**ACTIVITY LIST:**
1. Set down verbatim the passage of the article on grain and food prices that opens with the words containing "Investors have been" and closes with "the same period.".
2. Carry the article on grain and food prices forward from its last sentence.

**EXTRACTED TEXT:**
::::
Consumers can't yet bank on a year of cheaper food, despite predictions for bulging grain crops in the United States and other major global producers that have dragged futures prices back from last year's record highs.

The forecasts, analysts say, are just that - with seeds not yet in the ground for the all-important U.S. corn crop that is used to feed cows and produce cereal products and other foods.

The next few months will be crucial in determining prices, as weather conditions will ultimately determine the size of the harvest.

"There's not enough assurance here yet of lower grain prices in the long run to start marking down those food items," said Steve Meyer, president of Paragon Economics.

After a bruising 2012, which featured a historic U.S. drought, dryness in Eastern Europe and the third spike in global food prices in four years, farmers have dusted themselves off to start a new growing season.

Grain prices, which touched record highs late last summer, have been under pressure recently as some livestock producers have cut herd sizes due to high feed costs. Meanwhile, the acreage dedicated to key crops has increased and reserves look fatter than previously thought.

The U.S. Department of Agriculture (USDA), in a report issued on March 28, forecast that U.S. growers will harvest a record 14.6 billion bushels of corn and a record 3.4 billion bushels of soybeans - bumper crops that would help replenish razor-tight supplies.

The USDA also said corn inventories as of March 1 were 8 percent higher than traders expected, sparking the biggest weekly loss in corn prices in 21 months last week at the Chicago Board of Trade.

Prices are down 25 percent since reaching a record high in August.

Investors have been turning their backs on commodity index funds, which take long positions in a range of commodities including grains, due to higher returns offered by equity markets.

The Thomson Reuters/Jefferies CRB index, which tracks a range of commodities, has fallen around 8 percent in the last six months while the Dow Jones Industrial Average index has risen about 10 percent over the same period.

USDA's planting intentions survey fulfilled expectations flagged by the United Nations Food and Agriculture Organization (FAO), whose food price index has stabilised from historically high levels.

Overly Optimistic?

Still, the markets may have run ahead of themselves, FAO chief economist Abdolreza Abbassian said.
::::
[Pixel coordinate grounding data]
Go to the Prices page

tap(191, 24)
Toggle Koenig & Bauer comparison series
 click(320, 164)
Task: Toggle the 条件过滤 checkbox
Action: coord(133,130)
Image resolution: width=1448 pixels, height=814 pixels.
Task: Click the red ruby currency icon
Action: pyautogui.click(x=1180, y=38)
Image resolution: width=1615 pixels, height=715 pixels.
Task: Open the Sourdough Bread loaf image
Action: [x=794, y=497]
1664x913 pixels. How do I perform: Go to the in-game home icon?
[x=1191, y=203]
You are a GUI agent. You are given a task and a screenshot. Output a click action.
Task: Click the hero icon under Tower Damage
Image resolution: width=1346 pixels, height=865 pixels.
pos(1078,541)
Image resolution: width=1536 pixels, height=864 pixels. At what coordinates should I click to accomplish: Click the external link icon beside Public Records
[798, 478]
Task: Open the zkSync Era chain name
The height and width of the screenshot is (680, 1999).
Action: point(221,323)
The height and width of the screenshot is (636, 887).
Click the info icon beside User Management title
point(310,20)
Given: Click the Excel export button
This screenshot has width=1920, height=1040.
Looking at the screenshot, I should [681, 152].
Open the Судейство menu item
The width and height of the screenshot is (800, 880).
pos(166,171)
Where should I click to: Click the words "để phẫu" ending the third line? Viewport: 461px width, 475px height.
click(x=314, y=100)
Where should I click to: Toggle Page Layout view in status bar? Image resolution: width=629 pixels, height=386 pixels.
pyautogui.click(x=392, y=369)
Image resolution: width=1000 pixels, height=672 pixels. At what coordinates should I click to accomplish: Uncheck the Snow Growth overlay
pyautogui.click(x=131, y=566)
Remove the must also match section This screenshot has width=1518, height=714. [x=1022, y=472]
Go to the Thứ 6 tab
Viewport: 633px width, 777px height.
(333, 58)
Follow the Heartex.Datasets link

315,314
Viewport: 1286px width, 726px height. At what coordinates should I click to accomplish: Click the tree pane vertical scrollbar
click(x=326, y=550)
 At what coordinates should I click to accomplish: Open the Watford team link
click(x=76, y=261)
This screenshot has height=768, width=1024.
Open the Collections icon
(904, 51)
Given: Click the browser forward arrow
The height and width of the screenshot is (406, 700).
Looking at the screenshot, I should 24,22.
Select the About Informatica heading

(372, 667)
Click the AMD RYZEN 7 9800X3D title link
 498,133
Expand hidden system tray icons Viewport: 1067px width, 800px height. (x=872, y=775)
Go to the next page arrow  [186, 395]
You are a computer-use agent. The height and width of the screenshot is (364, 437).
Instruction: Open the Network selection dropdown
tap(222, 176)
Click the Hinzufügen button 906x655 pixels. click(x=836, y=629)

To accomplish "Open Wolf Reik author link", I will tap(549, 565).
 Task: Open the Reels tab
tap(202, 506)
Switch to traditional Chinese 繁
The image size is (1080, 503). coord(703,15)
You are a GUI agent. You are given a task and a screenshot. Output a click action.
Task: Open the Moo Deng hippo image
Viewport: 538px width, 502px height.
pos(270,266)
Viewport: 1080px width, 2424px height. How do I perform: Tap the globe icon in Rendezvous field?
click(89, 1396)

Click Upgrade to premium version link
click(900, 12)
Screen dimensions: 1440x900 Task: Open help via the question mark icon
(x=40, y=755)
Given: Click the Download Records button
::::
**ANSWERS:**
1.
Investors have been turning their backs on commodity index funds, which take long positions in a range of commodities including grains, due to higher returns offered by equity markets.

The Thomson Reuters/Jefferies CRB index, which tracks a range of commodities, has fallen around 8 percent in the last six months while the Dow Jones Industrial Average index has risen about 10 percent over the same period.

2.
"There has been a price correction, but that probably tended to give too much credit to optimism over very favourable growing conditions in the coming months," Abbassian told Reuters.

"Right now we're in a situation of a generally good and favourable outlook for 13/14 for nearly all the crops, but it all depends on the next few months' growing conditions and nobody today can predict what those will be," he added.

"We're not out of the woods yet."

A steep decline in nearby grain futures, compared to deferred contract months that represent the crops that will be harvested in the autumn, reflects USDA's larger-than-expected stocks estimate and lingering uncertainty over the size of the upcoming U.S. harvests.

Front-month July corn has tumbled almost 14 percent since the USDA issued its report, compared to a roughly 6 percent drop for December corn.

Meat and Bread

Wariness on the final outcome for crops cannot be ignored, given the drama of recent years and resulting food emergencies.

Early predictions for a record-breaking 2012 U.S. corn crop proved wrong after the worst drought in more than half a century drove yields to a 17-year low, while the Black Sea breadbasket saw poor weather slash its collective wheat crop by more than one-third.

A resulting surge in food prices last year revived memories of the 2007/08 food crisis, which the UN estimated added 75 million to the number of chronically hungry people in the world.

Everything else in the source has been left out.